Sex. Feminism. Lesbian Werewolves.

Economic Pep Talk

Posted on Oct 18, 2010 in Uncategorized | Comments Off on Economic Pep Talk

As I near the finish line of my book (the writing portion, that is), I’ve been thinking a lot about careers.  Over lunch, a buddy who works in publishing and I were rehashing the traditional vs. self- publishing thing again.  While I still completely support the democratization of publishing, I feel the right choice for me and this book is going the traditional route.  The primary reason for this, (though there are others) is that I want this to be my career, not just a job.  If I wrote a non-fiction book that I was using to support my “real” business, or if I just wanted to make some passive income while focusing on other things, then I think self would be a great option.  However, I want to write books for a living.  I want to be a career author.

The majority of my friends work for themselves.  The primary reason for my move to the Bay Area from LA was to quit my full time gig and try working as a freelancer to support my writing habit.  I was just so tired of seeing my friends making lunch plans on a weekday, taking their work with them when they traveled, and talking about their projects with passion and verve;  I wanted that for myself.  Of course, self-employment isn’t a magic ticket by any means.  I’m definitely more tight with money these days, I don’t have health insurance, and I find myself answering work emails on Sunday evenings.  That said, I finished Lunatic Fringe in a year and a half, and my quality of life has gotten better.

I know there are plenty of people who think it’s impossible nowadays to live as a professional author unless your last name is Clancy, Meyers, or LeCarre.  But those same people probably think it’s impossible to live in the Bay Area working part time for a tiny nonprofit theater company.  To which I say, Booyah, mofos.
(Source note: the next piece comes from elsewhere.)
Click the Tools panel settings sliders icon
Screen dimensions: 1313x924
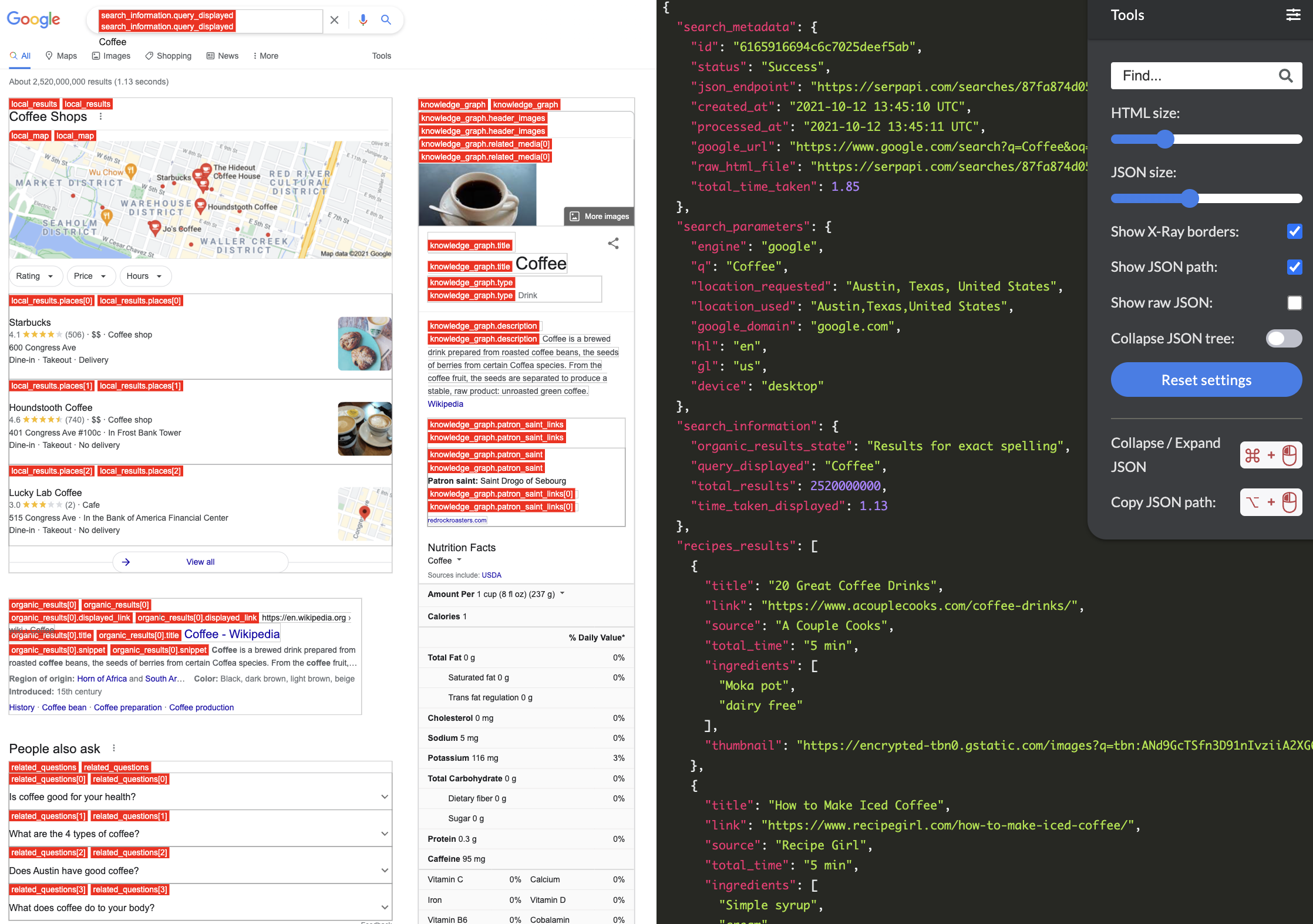1293,15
My parents were told to believe in the American Dream. They did, and it worked for them, though these past couple of years have been hard on them in the same way it has been for most of the middle class. As we’ve seen from these past three years, it hasn’t worked for a lot of people.

My friends and I are trying to believe in something else. We are entrepreneurs and artists, creative professionals gigging out or trying to establish a client base. The certainties are even fewer, and we can’t look to anyone else to provide us with health insurance or retirement plans.  It means we craft our own realities.  We clock in because we want to work, not because we’re gonna get fired.  We work hard because we’re invested in the results, not because we have to “look busy.”
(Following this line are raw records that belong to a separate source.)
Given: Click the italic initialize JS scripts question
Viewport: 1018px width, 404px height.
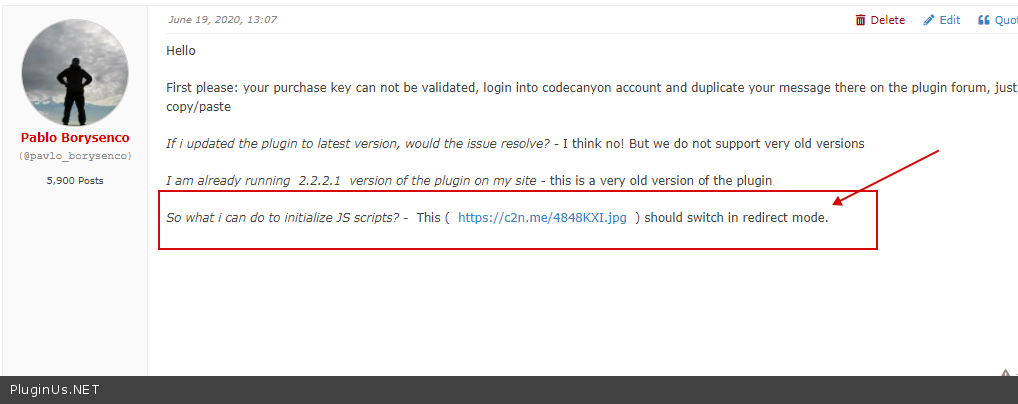Looking at the screenshot, I should [x=284, y=218].
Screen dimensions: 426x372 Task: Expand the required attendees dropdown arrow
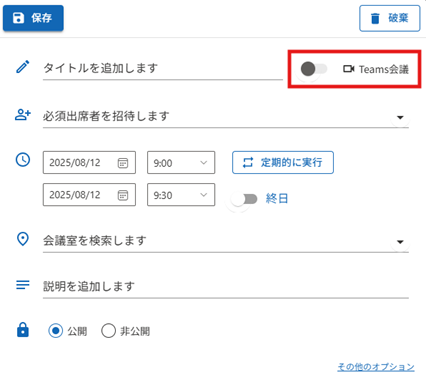400,117
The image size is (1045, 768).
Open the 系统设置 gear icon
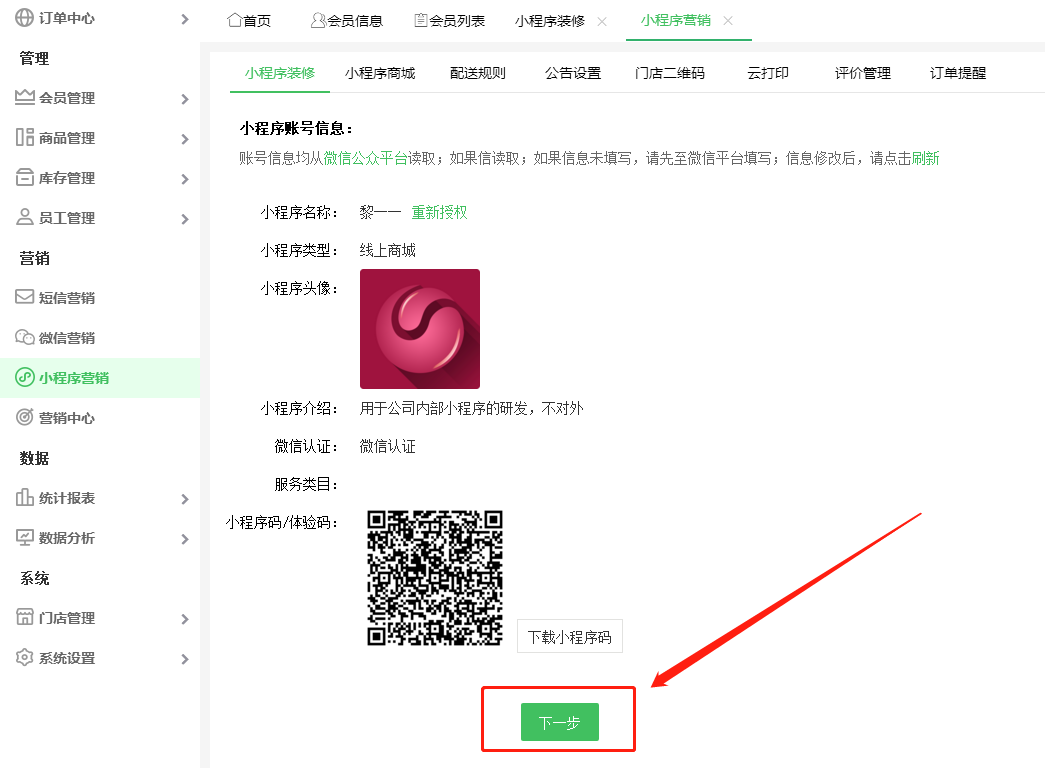coord(25,658)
The people who work for a company, helping someone else pursue their dreams, have learned that security is an illusion.  The 401ks we invest in, that are supposed to be rock solid, may not exist at all by the time you need it.

Granted, no choice is better, and god knows if I had kids to feed, I’d be climbing the ladder too, because a safer bet is like safer sex: there’s no sure thing, but that doesn’t mean you don’t do your due diligence to shore things up.

I’ve got a considerable amount of privilege:  I’m educated, I’m talented, & I’m child-free.  It would be a disservice to my own dreams to consider Lunatic Fringe a one-off, a “passion project.”  I want to be able to write as a career.  If anyone can do it, I can.  Just like my friends who are entrepreneurs, craftspeople, artists, actors & musicians, I am making a commitment to myself and my goals.   I want to invest in this book like some people invest in their MBA or their marriage.  I want this to be my LIFE.